++++ INPUT ++++

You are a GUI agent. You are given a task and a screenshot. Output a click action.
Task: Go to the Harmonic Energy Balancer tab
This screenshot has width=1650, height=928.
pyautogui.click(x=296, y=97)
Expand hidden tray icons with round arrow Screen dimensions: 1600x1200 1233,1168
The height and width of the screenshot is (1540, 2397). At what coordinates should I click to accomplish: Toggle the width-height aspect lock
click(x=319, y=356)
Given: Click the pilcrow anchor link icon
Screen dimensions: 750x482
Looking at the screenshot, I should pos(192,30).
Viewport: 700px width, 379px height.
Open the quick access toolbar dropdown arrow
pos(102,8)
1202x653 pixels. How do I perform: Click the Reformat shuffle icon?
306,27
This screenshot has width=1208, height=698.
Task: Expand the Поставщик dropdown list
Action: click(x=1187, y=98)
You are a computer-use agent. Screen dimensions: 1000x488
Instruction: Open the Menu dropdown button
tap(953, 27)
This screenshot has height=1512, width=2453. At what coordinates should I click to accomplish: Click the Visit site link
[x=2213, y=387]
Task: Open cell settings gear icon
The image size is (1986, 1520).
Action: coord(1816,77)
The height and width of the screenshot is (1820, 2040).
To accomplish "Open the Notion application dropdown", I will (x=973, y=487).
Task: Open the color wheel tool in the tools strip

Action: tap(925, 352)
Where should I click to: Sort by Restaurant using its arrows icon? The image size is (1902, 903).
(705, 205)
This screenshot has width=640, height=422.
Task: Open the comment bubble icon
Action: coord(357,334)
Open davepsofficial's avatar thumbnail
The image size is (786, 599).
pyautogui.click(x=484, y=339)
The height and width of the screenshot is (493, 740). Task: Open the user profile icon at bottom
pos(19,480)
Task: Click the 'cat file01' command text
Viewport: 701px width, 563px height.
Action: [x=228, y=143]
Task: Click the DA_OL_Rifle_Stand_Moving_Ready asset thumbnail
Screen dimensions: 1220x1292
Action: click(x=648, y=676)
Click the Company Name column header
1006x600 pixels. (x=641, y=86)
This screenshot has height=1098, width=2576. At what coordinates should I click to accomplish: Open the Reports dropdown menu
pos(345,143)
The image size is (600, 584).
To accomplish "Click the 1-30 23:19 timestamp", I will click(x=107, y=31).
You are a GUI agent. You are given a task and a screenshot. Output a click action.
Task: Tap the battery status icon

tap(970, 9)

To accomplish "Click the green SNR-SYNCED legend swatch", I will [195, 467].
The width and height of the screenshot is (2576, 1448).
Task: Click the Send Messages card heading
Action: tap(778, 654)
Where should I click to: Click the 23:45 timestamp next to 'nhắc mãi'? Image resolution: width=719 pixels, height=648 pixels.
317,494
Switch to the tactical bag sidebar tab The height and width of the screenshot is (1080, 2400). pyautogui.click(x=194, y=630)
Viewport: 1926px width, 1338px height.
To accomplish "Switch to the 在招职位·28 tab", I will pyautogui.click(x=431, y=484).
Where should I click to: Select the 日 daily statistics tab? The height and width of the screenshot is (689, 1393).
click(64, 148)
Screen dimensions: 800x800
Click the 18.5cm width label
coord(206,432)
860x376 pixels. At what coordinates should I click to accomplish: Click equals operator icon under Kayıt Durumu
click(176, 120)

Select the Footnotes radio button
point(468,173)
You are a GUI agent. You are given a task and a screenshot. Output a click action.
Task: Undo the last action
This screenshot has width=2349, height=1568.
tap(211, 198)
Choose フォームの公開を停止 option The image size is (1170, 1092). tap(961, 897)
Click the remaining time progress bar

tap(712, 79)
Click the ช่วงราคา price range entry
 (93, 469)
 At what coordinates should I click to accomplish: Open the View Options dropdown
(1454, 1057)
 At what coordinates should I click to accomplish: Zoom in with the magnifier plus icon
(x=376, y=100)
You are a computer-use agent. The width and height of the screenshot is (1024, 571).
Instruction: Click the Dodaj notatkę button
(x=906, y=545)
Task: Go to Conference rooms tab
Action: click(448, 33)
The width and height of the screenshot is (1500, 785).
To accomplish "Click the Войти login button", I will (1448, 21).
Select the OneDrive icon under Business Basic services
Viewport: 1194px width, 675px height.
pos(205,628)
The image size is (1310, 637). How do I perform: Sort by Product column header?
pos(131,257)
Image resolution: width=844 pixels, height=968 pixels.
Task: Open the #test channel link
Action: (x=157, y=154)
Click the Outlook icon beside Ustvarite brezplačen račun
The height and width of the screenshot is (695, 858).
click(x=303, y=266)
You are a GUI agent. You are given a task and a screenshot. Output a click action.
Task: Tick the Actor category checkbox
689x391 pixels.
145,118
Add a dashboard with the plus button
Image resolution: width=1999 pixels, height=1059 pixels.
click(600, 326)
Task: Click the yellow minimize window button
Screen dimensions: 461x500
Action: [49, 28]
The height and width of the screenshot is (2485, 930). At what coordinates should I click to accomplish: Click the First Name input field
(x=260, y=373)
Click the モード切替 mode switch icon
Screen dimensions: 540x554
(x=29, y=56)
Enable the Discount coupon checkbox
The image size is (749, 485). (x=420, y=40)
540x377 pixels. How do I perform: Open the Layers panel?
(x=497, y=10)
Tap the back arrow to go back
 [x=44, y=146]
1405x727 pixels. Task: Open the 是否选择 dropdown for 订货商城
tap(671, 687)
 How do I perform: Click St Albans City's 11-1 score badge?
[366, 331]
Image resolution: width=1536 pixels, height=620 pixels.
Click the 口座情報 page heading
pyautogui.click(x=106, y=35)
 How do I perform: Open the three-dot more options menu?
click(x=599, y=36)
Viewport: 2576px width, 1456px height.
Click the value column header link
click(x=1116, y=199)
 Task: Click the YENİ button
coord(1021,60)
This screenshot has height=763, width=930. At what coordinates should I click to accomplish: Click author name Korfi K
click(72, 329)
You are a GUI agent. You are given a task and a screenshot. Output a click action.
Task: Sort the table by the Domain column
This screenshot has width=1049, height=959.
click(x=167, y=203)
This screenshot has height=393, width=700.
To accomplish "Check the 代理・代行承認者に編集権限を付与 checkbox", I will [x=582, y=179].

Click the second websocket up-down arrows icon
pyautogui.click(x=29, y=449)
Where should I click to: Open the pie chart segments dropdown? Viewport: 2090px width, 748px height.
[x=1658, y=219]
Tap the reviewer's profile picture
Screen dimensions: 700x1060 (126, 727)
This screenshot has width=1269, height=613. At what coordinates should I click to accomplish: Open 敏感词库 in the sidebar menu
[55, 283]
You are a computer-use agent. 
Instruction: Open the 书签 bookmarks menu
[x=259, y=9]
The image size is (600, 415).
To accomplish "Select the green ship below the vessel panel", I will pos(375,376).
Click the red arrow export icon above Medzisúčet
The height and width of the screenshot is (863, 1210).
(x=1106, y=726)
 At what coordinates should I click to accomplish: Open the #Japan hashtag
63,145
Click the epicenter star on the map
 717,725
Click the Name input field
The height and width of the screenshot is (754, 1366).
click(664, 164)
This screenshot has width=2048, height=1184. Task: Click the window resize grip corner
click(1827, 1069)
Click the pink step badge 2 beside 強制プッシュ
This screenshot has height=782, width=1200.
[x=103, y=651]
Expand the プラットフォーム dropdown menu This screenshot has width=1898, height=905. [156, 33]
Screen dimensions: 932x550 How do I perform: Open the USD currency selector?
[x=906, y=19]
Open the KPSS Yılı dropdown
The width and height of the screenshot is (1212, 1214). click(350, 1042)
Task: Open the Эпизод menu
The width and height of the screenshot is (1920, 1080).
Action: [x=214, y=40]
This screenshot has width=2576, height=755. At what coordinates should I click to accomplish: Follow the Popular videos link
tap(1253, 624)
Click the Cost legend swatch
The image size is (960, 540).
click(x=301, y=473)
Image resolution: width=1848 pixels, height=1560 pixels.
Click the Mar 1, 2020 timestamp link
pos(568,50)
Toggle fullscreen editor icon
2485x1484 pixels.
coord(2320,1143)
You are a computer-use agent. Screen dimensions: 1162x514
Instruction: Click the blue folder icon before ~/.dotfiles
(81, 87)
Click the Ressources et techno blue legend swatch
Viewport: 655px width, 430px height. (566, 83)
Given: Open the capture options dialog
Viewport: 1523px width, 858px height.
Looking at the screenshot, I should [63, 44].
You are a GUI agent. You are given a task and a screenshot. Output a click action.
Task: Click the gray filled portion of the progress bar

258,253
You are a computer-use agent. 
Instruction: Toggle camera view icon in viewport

++++

■ **WRITTEN INSTRUCTION**:
Copy out word for word every line of the data above that runs from the line containing "Open the KPSS Yılı dropdown" through the line containing "Action: [x=214, y=40]", with both of those lines included.

■ **TASK RESPONSE**:
Open the KPSS Yılı dropdown
The width and height of the screenshot is (1212, 1214). click(350, 1042)
Task: Open the Эпизод menu
The width and height of the screenshot is (1920, 1080).
Action: [x=214, y=40]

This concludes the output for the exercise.